That means something that looks “ancient, powerful, and one with nature,” he said. For example, the filmmakers made a decision to make the creature’s bones look more like coal, rather than anything that exists inside a living being.

Cooper, who directed the Oscar-nominated “Crazy Heart,” “Hostiles,” and “Black Mass,” said working with del Toro and his frequent collaborator, sketch artist Guy Davis, was a great learning experience. The three of them would work back and forth, continually refining ideas before the creature was actually made.

“Guillermo thought on a much, much deeper level: If we’re talking about what this murderous spirit is doing, it comes from the center of the earth — its crust, its ore, its ember — the wendigo looks like that,” Cooper said. “It’s incredibly beautiful design. Then, Shane Mahan at Legacy [Effects], who was the creature effects supervisor, used a costume-animatronic hybrid of techniques, which they used on ‘Avatar,’ ‘Jurassic,’ and ‘Terminator.'”

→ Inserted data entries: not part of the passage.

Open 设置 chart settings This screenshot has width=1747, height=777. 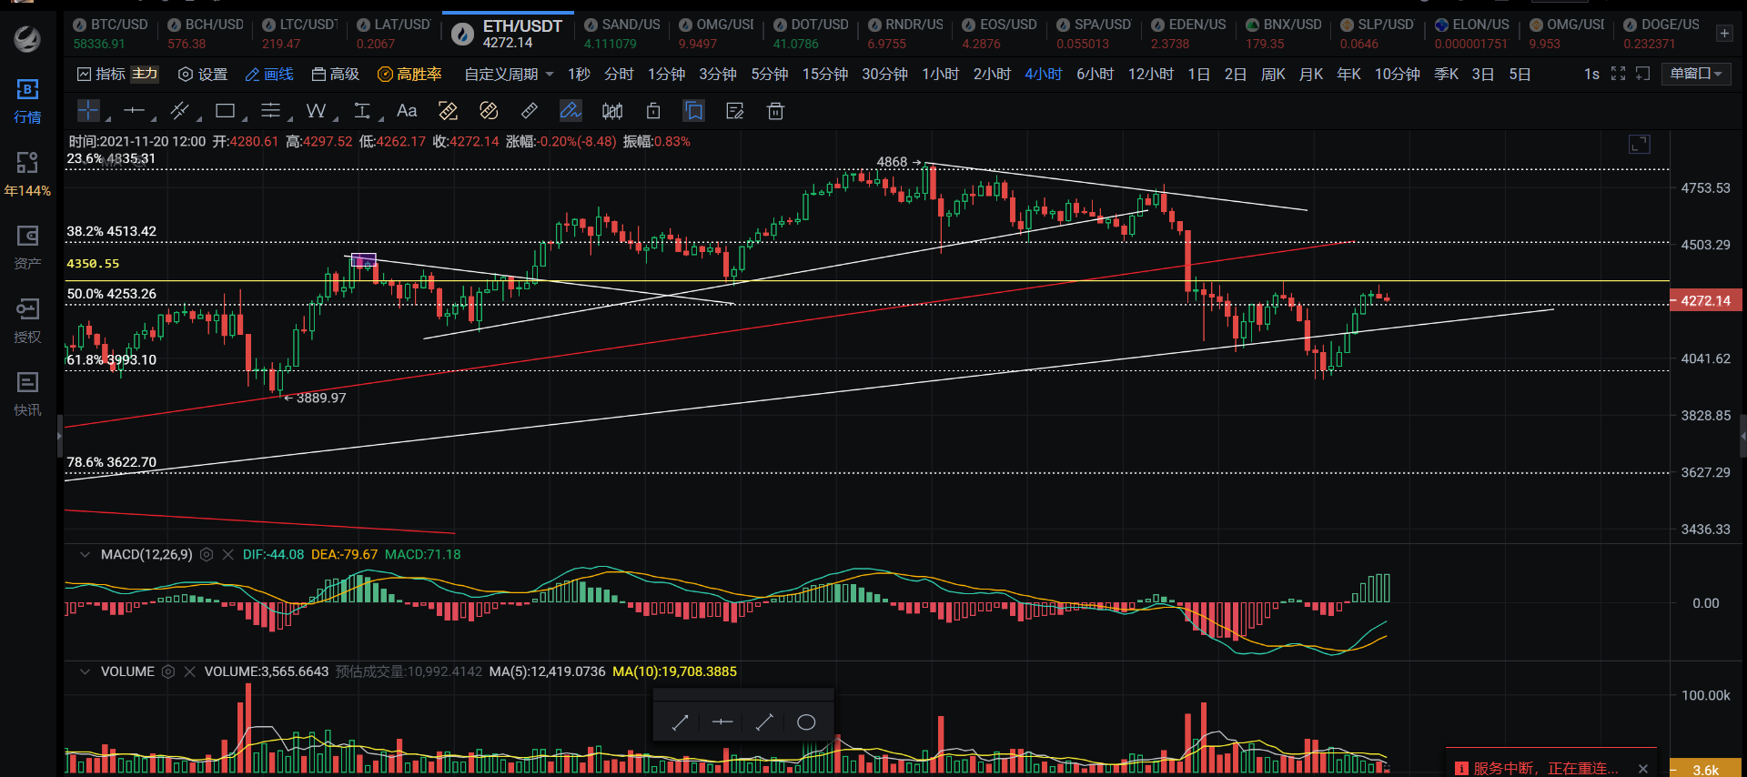(x=203, y=74)
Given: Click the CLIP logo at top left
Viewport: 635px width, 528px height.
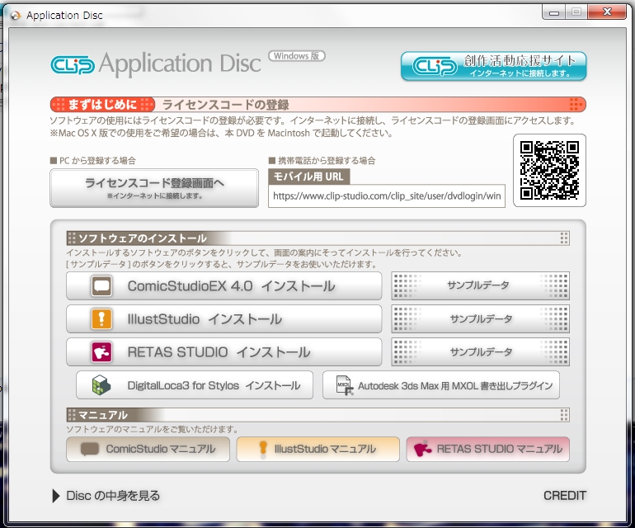Looking at the screenshot, I should (73, 64).
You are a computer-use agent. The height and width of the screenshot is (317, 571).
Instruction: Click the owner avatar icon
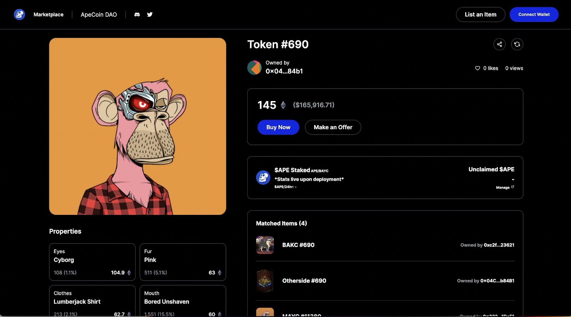(254, 67)
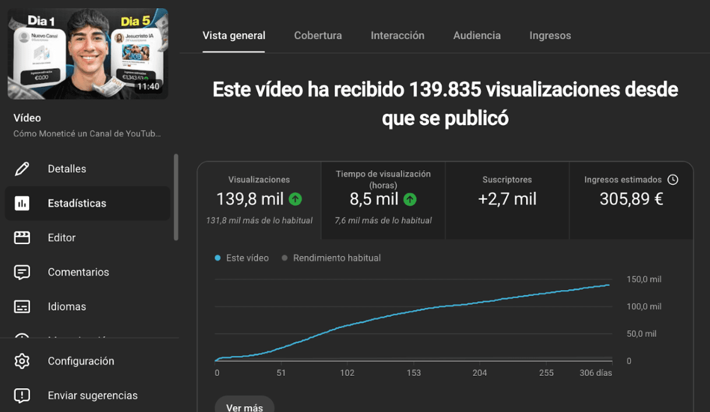Screen dimensions: 710x412
Task: Open the Configuración gear icon
Action: point(22,361)
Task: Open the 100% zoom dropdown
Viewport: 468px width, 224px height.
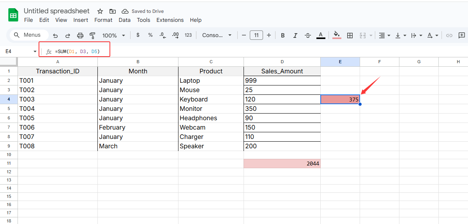Action: [114, 36]
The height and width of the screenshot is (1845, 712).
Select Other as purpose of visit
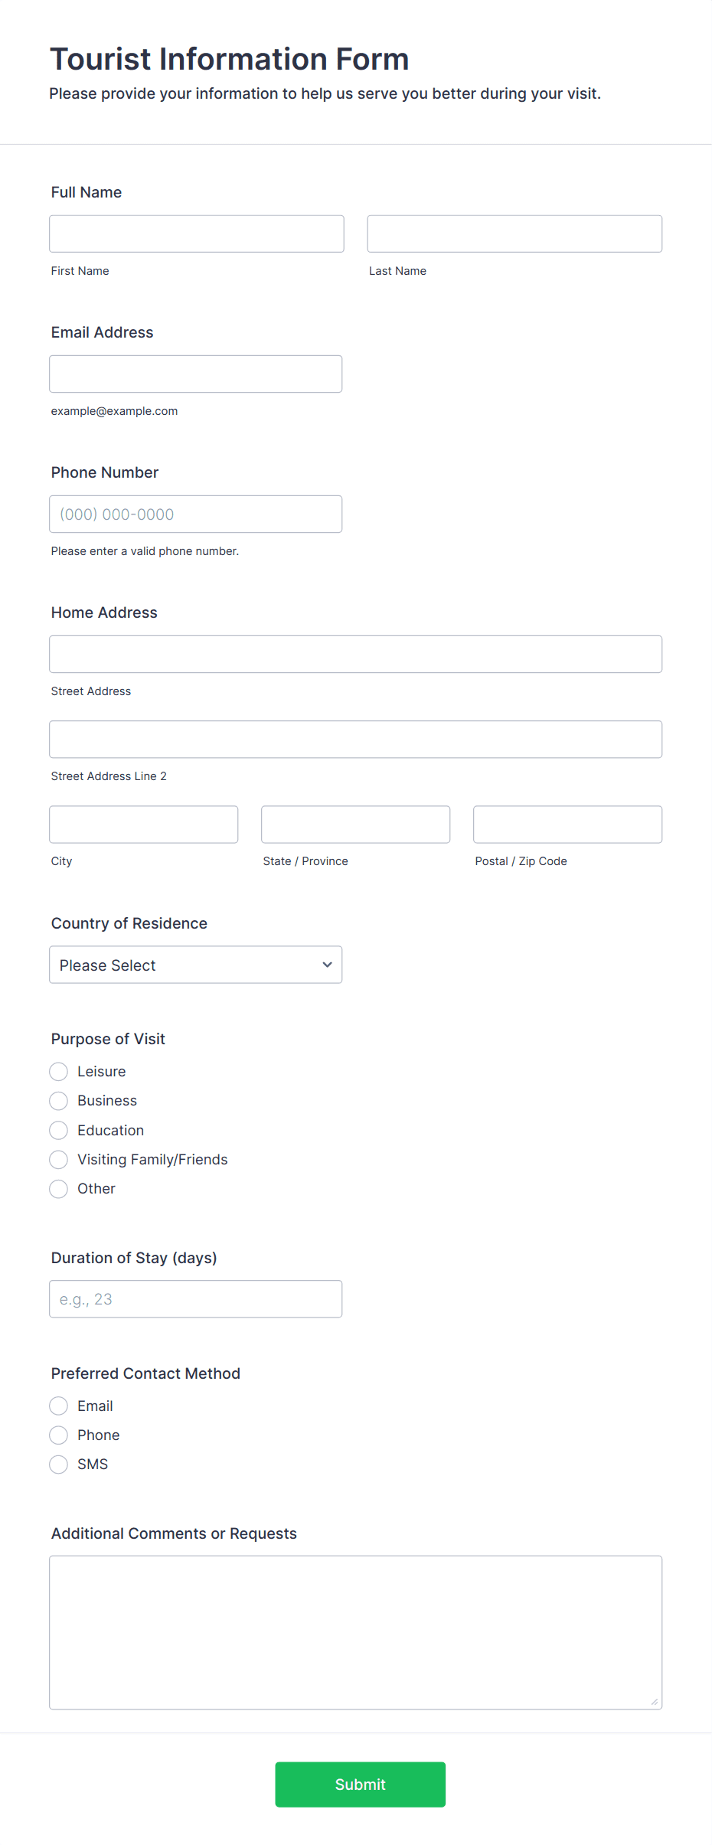coord(59,1188)
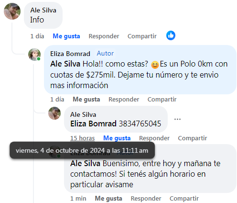
Task: Click Responder under the Polo 0km reply
Action: (x=124, y=100)
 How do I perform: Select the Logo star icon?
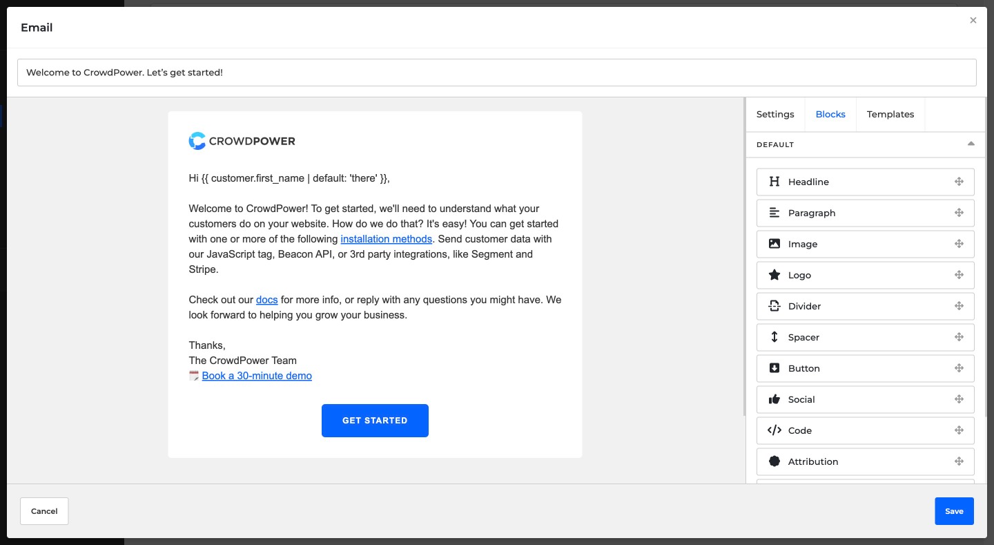tap(774, 275)
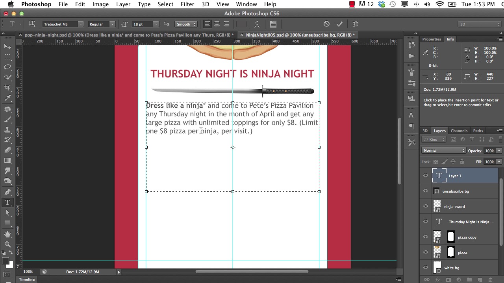Screen dimensions: 504x283
Task: Click the center text alignment icon
Action: click(217, 24)
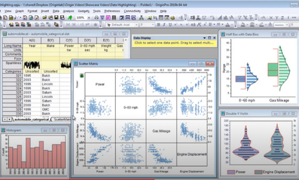Viewport: 299px width, 180px height.
Task: Open the Analysis menu
Action: click(68, 11)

Del Toro described that technique as similar to what he’s been doing since his 1997 film “Mimic,” and more recently on his Best Picture winner “The Shape of Water,” where the physical monster’s eyes and micro-expressions were added digitally.

Cooper, who is white, said it was important for him to tap Native American and First Nations experts to help tell the story. Among them was “Smoke Signals” director Chris Eyre.

“The wendigo is an allegory where there’s a spirt that comes to reconcile what the people are doing incorrectly,” Eyre said in a featurette that debuted before the panel.

Other consultants included Portland State University Professor Grace L. Dillon, who Cooper said is the country’s foremost authority on the wendigo.

“She was the one who really educated me that [for] Native Americans, First Nations, it’s not folklore for them. It’s not a myth,” Cooper said. “They truly, truly believe in it, because it represents greed and colonialism when we first came to the shores of what is now America, and pillaged all of their resources and forced them [into] cannibalism. That taste of human flesh, which out of that rose the wendigo.”

The April release of “Antlers” was pushed back by Searchlight and is now set to hit theaters February 19, 2021.